Name of Participant: Dr. Owi Wei Tieng
Name of Presenter: Dr. Owi Wei Tieng
Address: Faculty of Bioengineering and Technology, UNIVERSITI MALAYSIA KELANTAN, KELANTAN, Malaysia
Job: Researcher
Participant ID : BT31
Mode of Presenter (Requested): Oral Presenter
Paper Title: Microbial Curdlan Production in Media Supplemented with Un-ripened and Ripened Coconut Water as Carbon Source
Scope/Category: Bioindustrial Technology
Attendance Mode:
Mode of Presenter (Given) : Oral Presenter
Abstract

Ripened coconut water is a by-product of food industry in Southeast Asia countries include Malaysia.

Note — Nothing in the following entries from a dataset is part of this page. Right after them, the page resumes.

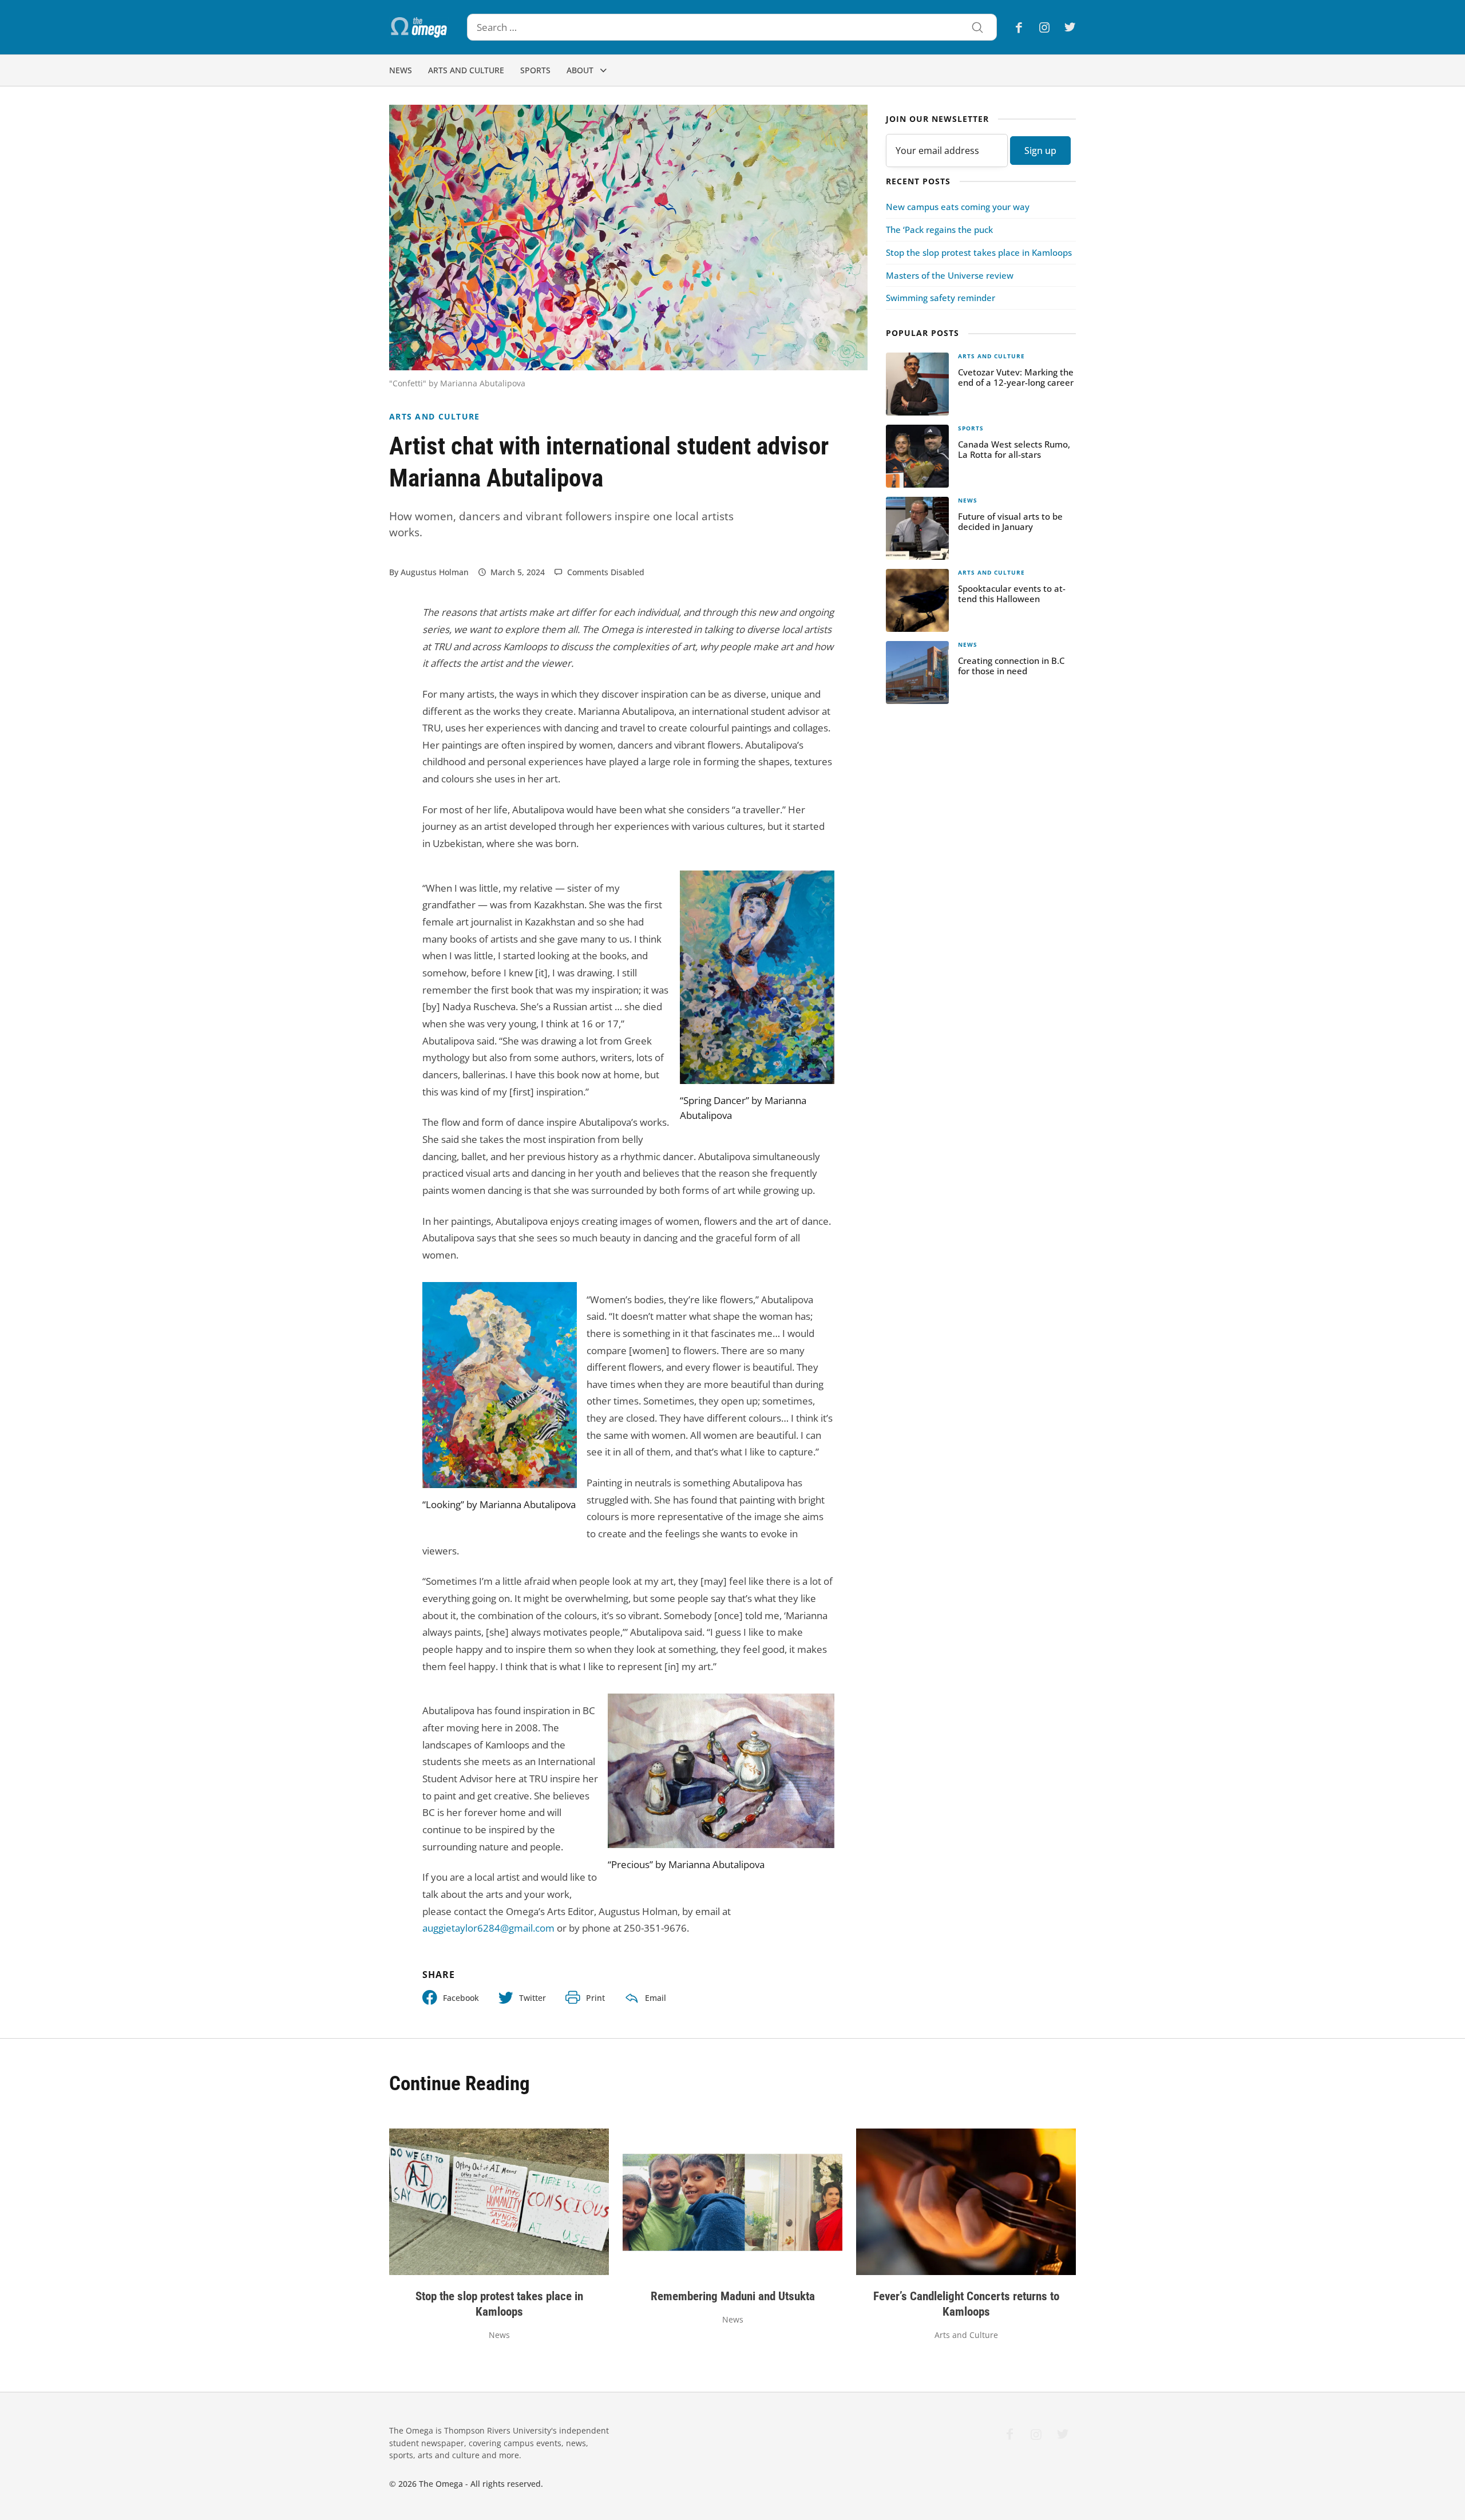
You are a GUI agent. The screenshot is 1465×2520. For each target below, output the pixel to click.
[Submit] (977, 28)
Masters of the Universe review (949, 275)
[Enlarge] (819, 885)
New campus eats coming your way (958, 206)
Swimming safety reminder (940, 297)
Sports (535, 70)
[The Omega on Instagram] (1044, 27)
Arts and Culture (466, 70)
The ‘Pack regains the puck (939, 229)
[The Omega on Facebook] (1022, 27)
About (580, 70)
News (400, 70)
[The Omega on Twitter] (1066, 27)
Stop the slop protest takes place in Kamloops (979, 252)
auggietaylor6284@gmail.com (488, 1927)
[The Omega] (419, 27)
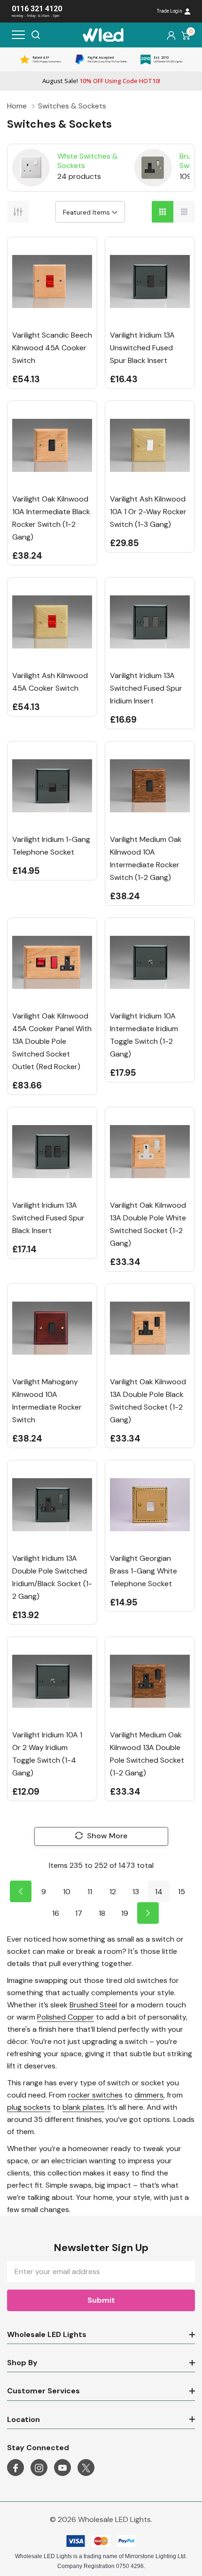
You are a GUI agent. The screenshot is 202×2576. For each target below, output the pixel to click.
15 (181, 1892)
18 (102, 1913)
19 (124, 1913)
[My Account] (171, 35)
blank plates (83, 2107)
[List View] (184, 212)
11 (89, 1892)
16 (55, 1913)
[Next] (148, 1913)
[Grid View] (162, 212)
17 (78, 1913)
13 (135, 1892)
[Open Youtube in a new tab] (62, 2468)
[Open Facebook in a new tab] (15, 2468)
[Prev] (20, 1891)
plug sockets (29, 2107)
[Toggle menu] (18, 35)
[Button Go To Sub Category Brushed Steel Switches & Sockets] (153, 167)
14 (159, 1892)
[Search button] (35, 35)
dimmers (148, 2095)
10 (66, 1892)
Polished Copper (65, 2017)
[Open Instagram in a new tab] (39, 2468)
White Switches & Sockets (87, 161)
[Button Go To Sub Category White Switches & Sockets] (31, 167)
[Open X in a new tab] (86, 2468)
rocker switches (95, 2095)
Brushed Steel (93, 2005)
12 (112, 1892)
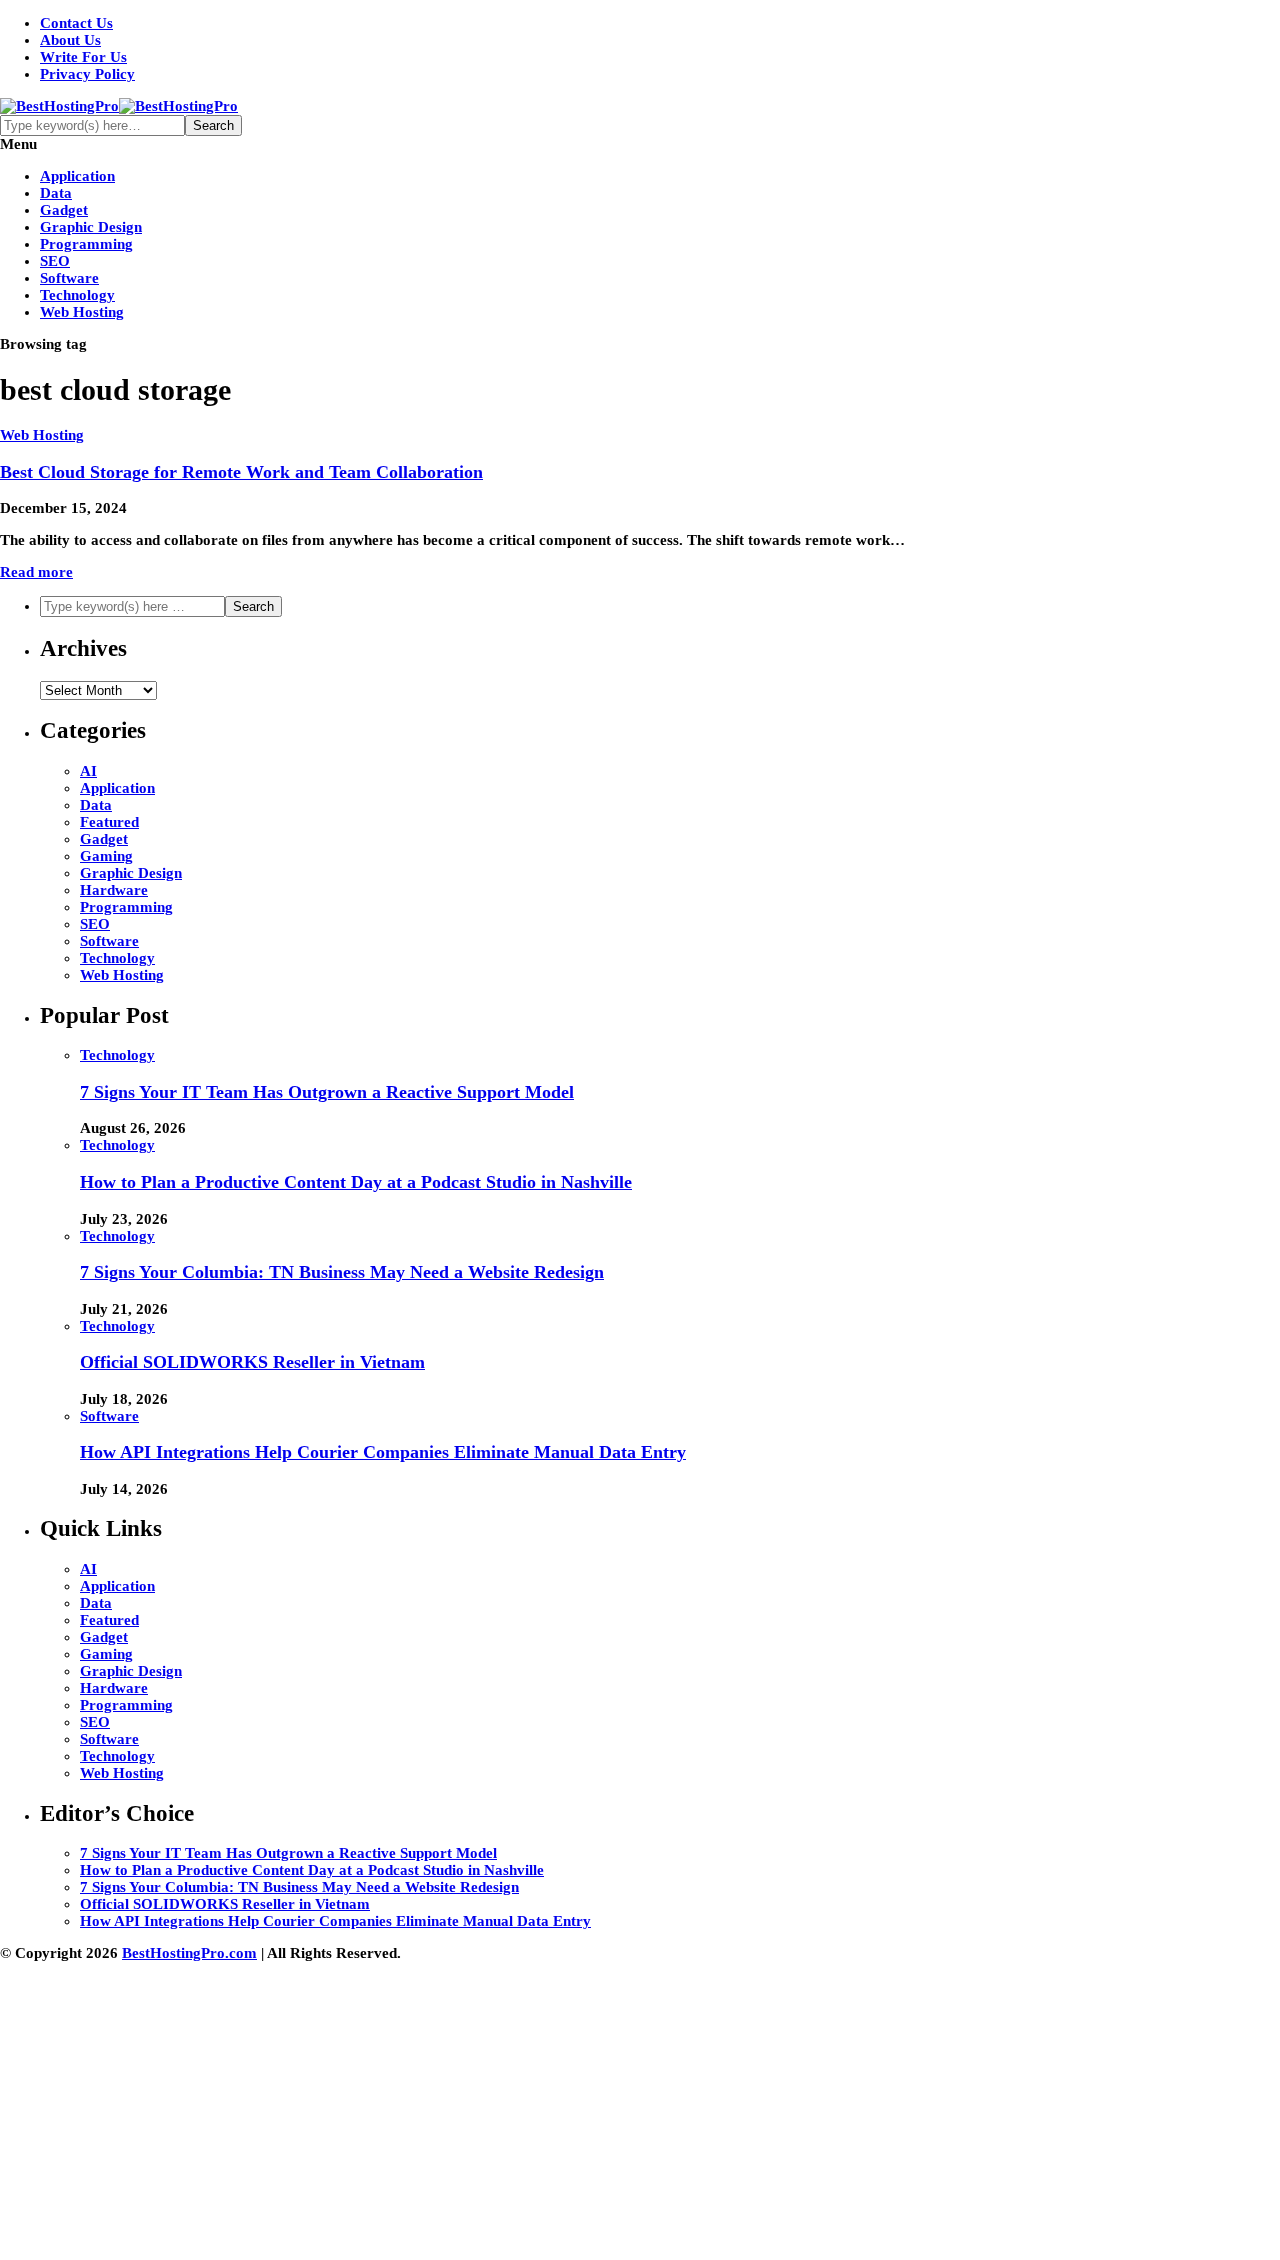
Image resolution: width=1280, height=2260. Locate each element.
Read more (36, 572)
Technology (77, 295)
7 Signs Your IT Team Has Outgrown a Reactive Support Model (327, 1092)
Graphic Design (91, 227)
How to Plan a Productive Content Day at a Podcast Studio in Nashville (356, 1182)
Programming (86, 244)
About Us (70, 40)
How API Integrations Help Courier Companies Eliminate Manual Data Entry (383, 1452)
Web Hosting (82, 312)
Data (56, 193)
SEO (55, 261)
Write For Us (83, 57)
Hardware (114, 890)
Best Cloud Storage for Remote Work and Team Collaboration (241, 472)
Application (77, 176)
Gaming (106, 856)
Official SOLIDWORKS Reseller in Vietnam (252, 1362)
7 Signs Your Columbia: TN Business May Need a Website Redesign (342, 1272)
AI (88, 771)
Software (69, 278)
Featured (109, 822)
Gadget (64, 210)
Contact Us (76, 23)
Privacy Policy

It is usually drained as effluent from the coconut processing factory into the environment which might cause pollutions. The aim of this study is to investigate the suitability of underutilized ripened coconut water as low cost carbon source for curdlan production by Agrobacterium sp. ATCC31749. Besides, un-ripened coconut water was also used as carbon source in the fermentation medium of Agrobacterium sp. ATCC31749, instead of ripened coconut water, under similar fermentation conditions such initial pH and incubation times. Seed culture of Agrobacterium sp. ATCC31749 strain was initially grown in Luria-Bertani (LB) medium before been transferred into 2L flask containing the fermentation medium supplemented with coconut water. The incubation was conducted at 30 °C for seven days. Optical density (OD) measured by UV spectrophotometer showed that coconut waters as the carbon source supported the growth of Agrobacterium sp. ATCC 31749. Curdlan production by Agrobacterium sp. ATCC31749 was comparatively higher (10.831 mg/mL) with un-ripened coconut as the carbon source compared to ripened coconut water that yielded 9.546 mg/mL of curdlan. The result indicated that both un-ripened and ripened coconut water are suitable to be used as the carbon source for curdlan production by Agrobacterium sp. ATCC 31749.This study revealed how coconut water as the by-product waste in the food industry can be applied as substance for the production of value-added product.